━━ Task input

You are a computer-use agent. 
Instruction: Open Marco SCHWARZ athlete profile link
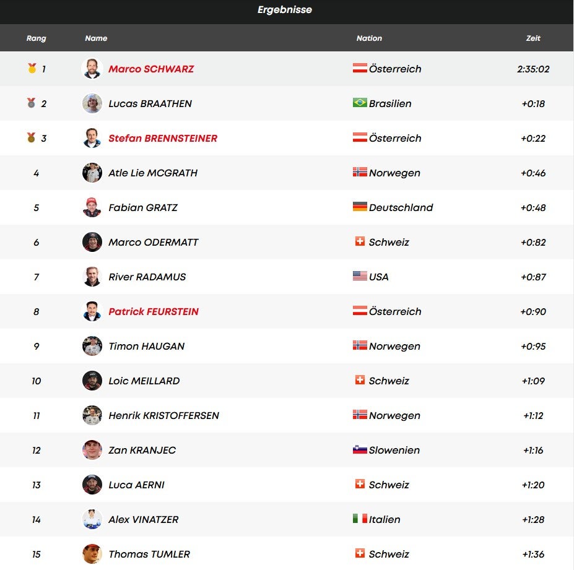coord(151,69)
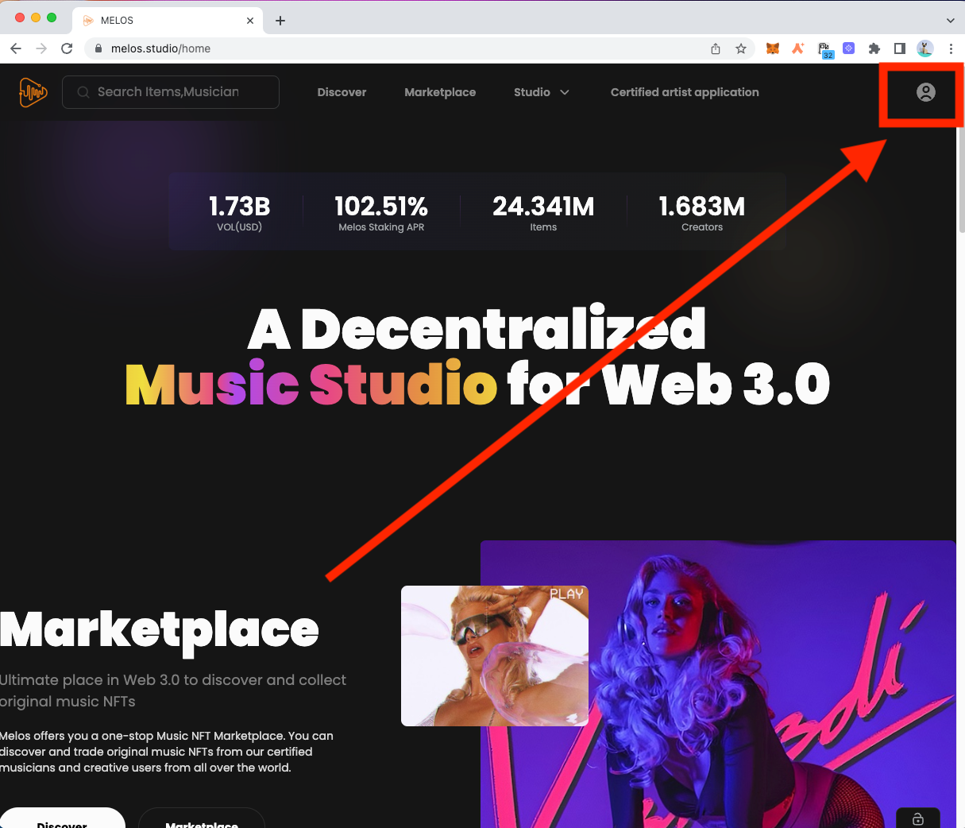This screenshot has height=828, width=965.
Task: Open the account profile icon in navbar
Action: (x=924, y=92)
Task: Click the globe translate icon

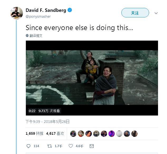Action: pos(27,35)
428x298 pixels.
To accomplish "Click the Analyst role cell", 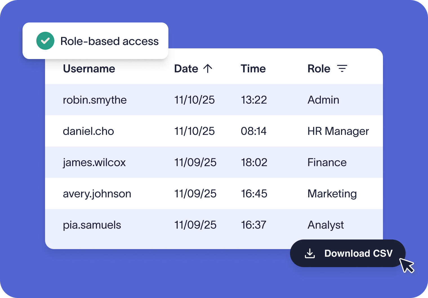I will coord(326,225).
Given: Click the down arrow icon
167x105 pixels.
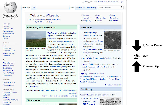Looking at the screenshot, I should coord(136,46).
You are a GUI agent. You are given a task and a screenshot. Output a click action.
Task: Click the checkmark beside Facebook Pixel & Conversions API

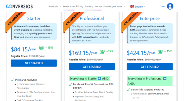(70, 84)
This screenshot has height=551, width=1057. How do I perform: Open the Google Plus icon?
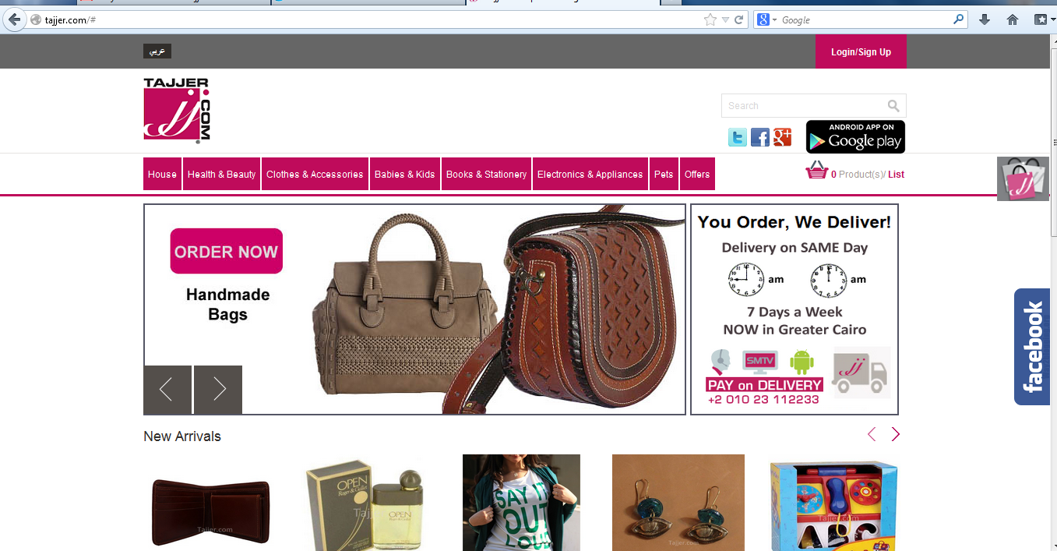(783, 137)
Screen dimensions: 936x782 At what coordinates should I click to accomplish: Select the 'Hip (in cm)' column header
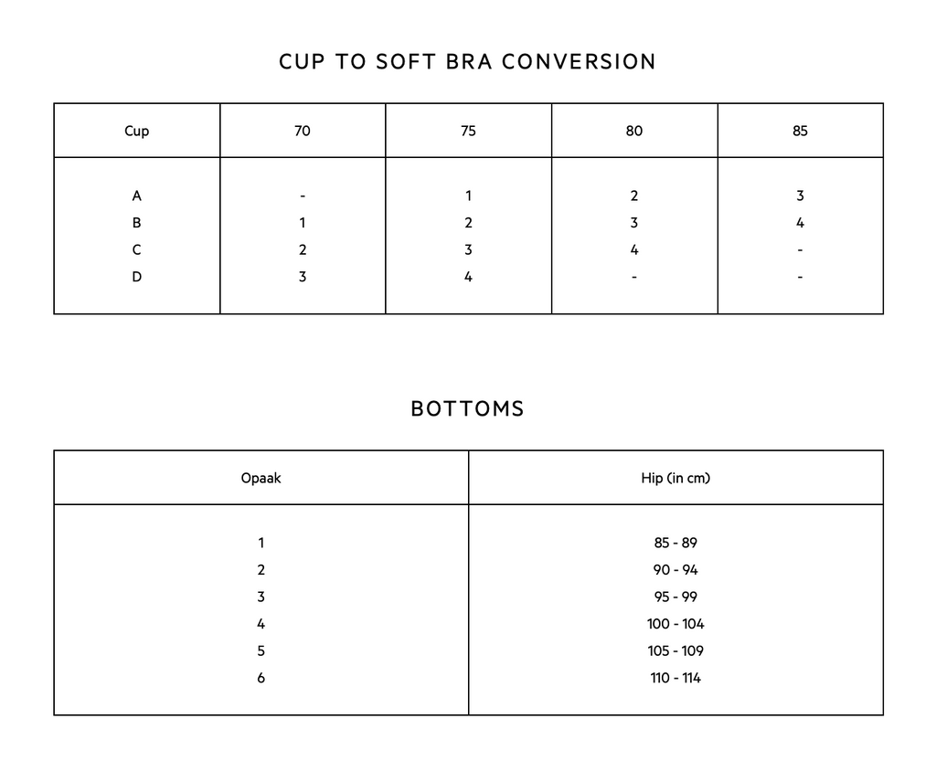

━━━━

Assignment — With pictures omitted, copy exactly the lines from the one containing "This screenshot has height=551, width=1057." through the final line of the listing, both included.

Response to this task —
This screenshot has height=551, width=1057. How do I perform: Open the Google Plus icon?
(783, 137)
Screen dimensions: 936x782 At what coordinates should I click to accomplish: Select the 'Hip (in cm)' column header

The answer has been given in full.